Operational Efficiency – it’s not just about cost cutting
Efficiency of any kind is not just about reducing costs. There are other business objectives, including service quality that still have to be achieved in order to keep existing customers but also to grow revenue and maximise the capability of the organisation. Many organisations are too concerned with costs and are not aware that the real business value can be destroyed if approached purely as a cost cutting exercise.
To look at efficiency, we need to look for a definition to define what we want to extract – “a measure of whether the right amount of resources have been used to deliver a process, service or activity. An efficient process achieves its objectives with the minimum amount of time, funds, people or other resources.” – Information Technology Infrastructure Library (2011).

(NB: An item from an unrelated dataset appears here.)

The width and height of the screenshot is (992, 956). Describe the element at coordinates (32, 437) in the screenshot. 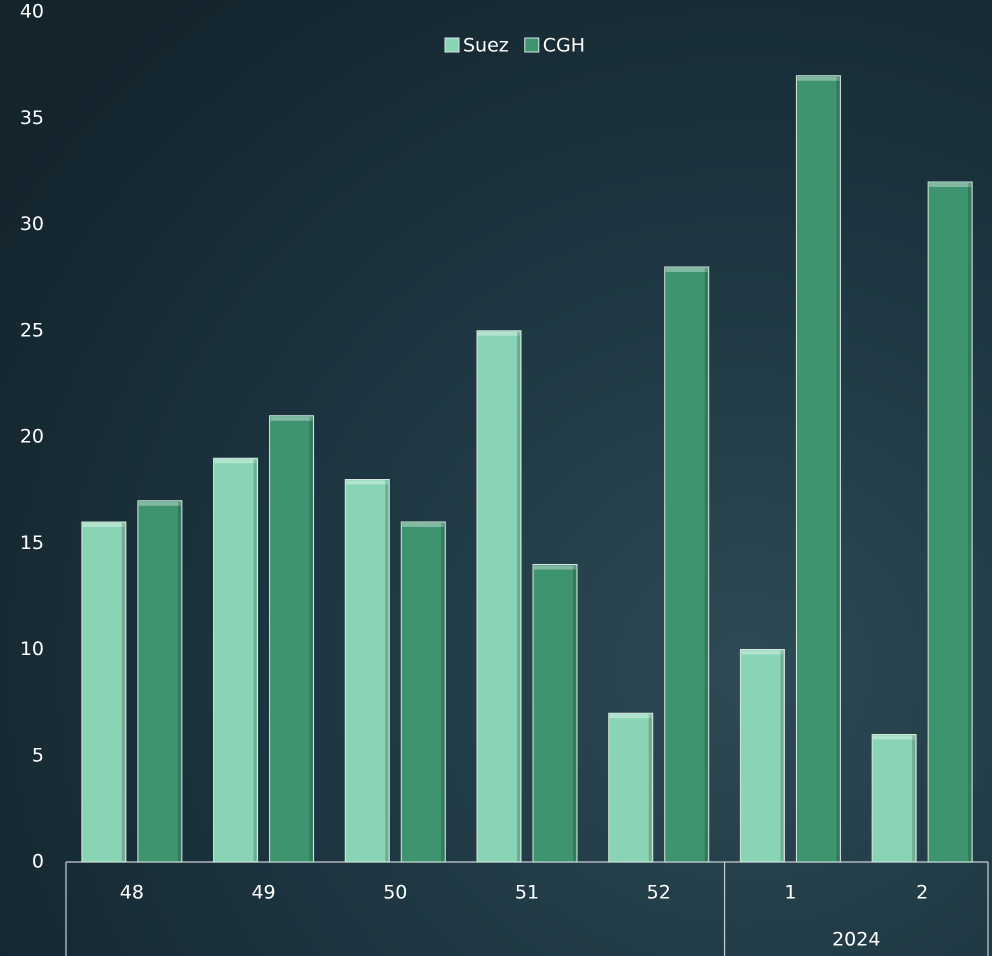

I see `y-tick-label: 20` at that location.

One objective must be to deliver services which meet customer requirements/needs. In the current economic climate cost is a big factor therefore reducing the cost of delivering a product or service is often the main driver for improving operational efficiency. You can reduce your costs necessary to deliver a service or operate a process but if your customers leave because the quality of service has dropped then you will fall into a downward spiral and be in danger of going out of business.
Typical Cost Reduction Measures
We’ve probably all seen the standard approach used when challenged to reduce costs by a certain amount or percentage:
- Remove contractors/consultants.
- Ban travel.
- Reduce training.
- Reduce overheads.
- Cancel bonuses.
- Reduce repairs and maintenance.
- Reduce permanent headcount.
But what are some of the consequences:
- Over-stretch remaining resources, losing key knowledge.
- Reduce motivation and therefore productivity.
- Negatively impact service quality, lose customers and revenue.
At this point, we circle back in the process:
- Start the cycle again to reduce costs further.
- Invest to improve service quality.
This cycle can range from monthly, quarterly or yearly depending on the perceived urgency to make changes. If the focus is only on cost then by removing your workforce you achieve this simplistic target but what about sales? How do you sustain the business and improve or return to profitability?
How do you Turn It Around?
You can turn it around but you must approach it from a strategic mind frame and always reference back to the ‘why’ of your business and your business or strategic plan. Look at the reasons why you implemented that cost item into the business in the first place. This is the only way to get the optimum balance between cost and quality.
So, how do we approach driving increased efficiency bearing in mind these risks or constraints? We refer about efficiency being a measure of whether the right amount of resources is used to deliver a process, service or activity. What do we mean by resources?
Resources include IT, people, time, funds, materials or anything else that might help to deliver a product or service. Resources are assets of an organisation and are either material assets or contribute to the goodwill of the business.
Automating resources is one of the key techniques to improve efficiency and can achieve significant benefits when implemented with effective business change. Automation is about using technology and process improvement effectively to complete tasks.
How do we Automate Resources?
- Apply careful investment consideration for appropriate tools and equipment.
- Develop processes that are clear, documented, repeatable and effectively automated. The idea is not to automate a bad process.
- Pick the right people and utilise appropriate change management and implementation processes to ensure it is imbedded into the organisation for the long-term.
- Ensure clear communication to all stakeholders.
Start the assessment process by looking at the most important services or process first i.e. the ones that happen most often or the ones that generate the most revenue or customer impact. By looking at these you pick the low hanging fruit and get a bigger return more quickly. This not only returns funds to your bottom line immediately but it instills confidence and energises the organisation around the changes that need to be made.
There is also the additional benefit that when you review the business product or service line then you can start filtering out products and services that involve too much effort for the value obtained.
Here is my list of key takeaways for anyone needing to generate additional operational efficiencies.
Operational Efficiency Key Takeaways
- Cost reduction does not equal efficiency.
- Understand your current costs and baseline service quality.
- Agree the required level of cost and quality to ensure this is balanced. Absorb this information from all levels of your organisation (internal and external).
- Think People, Process, Partners & Products/Services.
- Tools and equipment alone do not generate the required benefits. You need effective cultural change and appropriate implementation processes including change management.
- Simplification and standardisation are often the keys to increasing operational efficiency. This involves creating repeatable standard processes and remove duplication and bottlenecks.
- Utilise experience. Too many organisations expect their people to get it right first time without having the experience of how to do it. Involve them and don’t make it too technically orientated.
The basic principle of business is quite simple. If you deliver services or products which meet your customer’s needs at an acceptable cost you are likely to stay in business. Get the balance wrong and you may need to update your CV. Get it right and the benefits are huge.